Using Lean Thinking to Increase the Value of Agile
“Agile doesn’t have a brain.” This quote from Bill Scott, VP, Business Engineering and Product Development at PayPal, is provocative for sure, but it highlights the perception that in most organizations Agile is primarily applied as a downstream engineering approach. As such, it isn’t inherently concerned with optimizing product design and user experience, the biggest drivers of customer satisfaction. The feedback cycles that form the basis of Scrum provide verification and validation of stakeholder needs only as they are expressed in the backlog’s user stories. Even if a sufficiently empowered and accessible Product Owner is available, agile methods offer little guidance on how to translate organizational goals and customer needs into the backlog’s content and relative priorities in the first place. As a result, the danger persists that agile teams end up very efficiently building products that implement an incomplete and subjective perception of the wants and needs of both the organization and its customers.
In this session, we will explore how Lean thinking expands the “inspect and adapt” loops of agile development and helps systematically determine which features and design choices really provide the greatest organizational value. After a brief introduction to Lean concepts, we will discuss how Lean approaches product development as a series of hypotheses about customers’ behavior and value perception and builds on Agile’s rapid iterative delivery of working software to test these assumptions. Finally, we will examine ways to derive testable assumptions from organizational goals, such as the Lean UX Hypothesis Statement template and Gojko Adzic’s Impact Mapping.
Outline/Structure of the Talk
- Brief introduction to Lean concepts
- Agile provides little guidance on “the right thing”

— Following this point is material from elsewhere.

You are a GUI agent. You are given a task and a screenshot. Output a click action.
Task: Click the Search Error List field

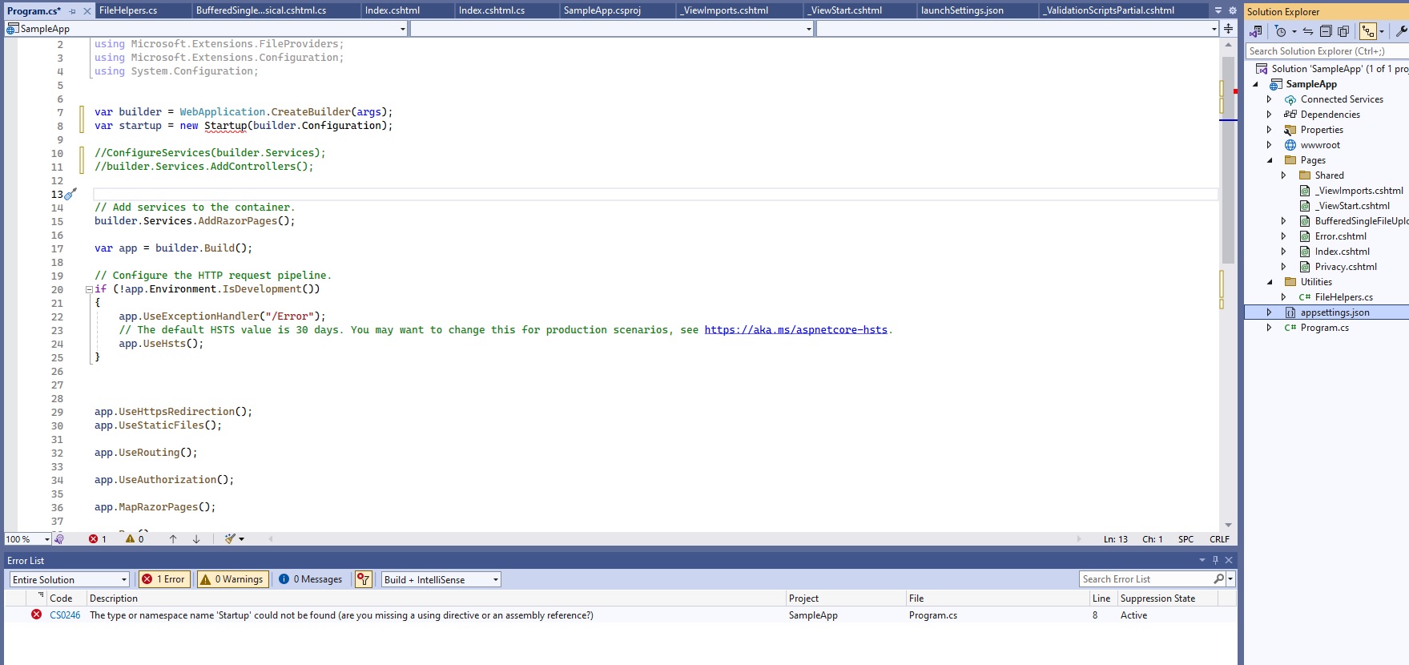point(1145,579)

- Using Lean to close the customer value learning loop
- How to derive testable assumptions from organizational goals
- Validated learning as an approach to uncertainty
- Conclusion/takeaways
Learning Outcome
Overall:
The objective of this presentation is to familiarize the audience with concepts of Lean thinking and how these can be used to maximize the business value gained from agile development methodologies.
Specific objectives:
- Become familiar with the basic concepts of Lean thinking
- Understand the necessity of agile delivery for business agility
- Recognize inherent uncertainty and assumptions in determining the "right thing"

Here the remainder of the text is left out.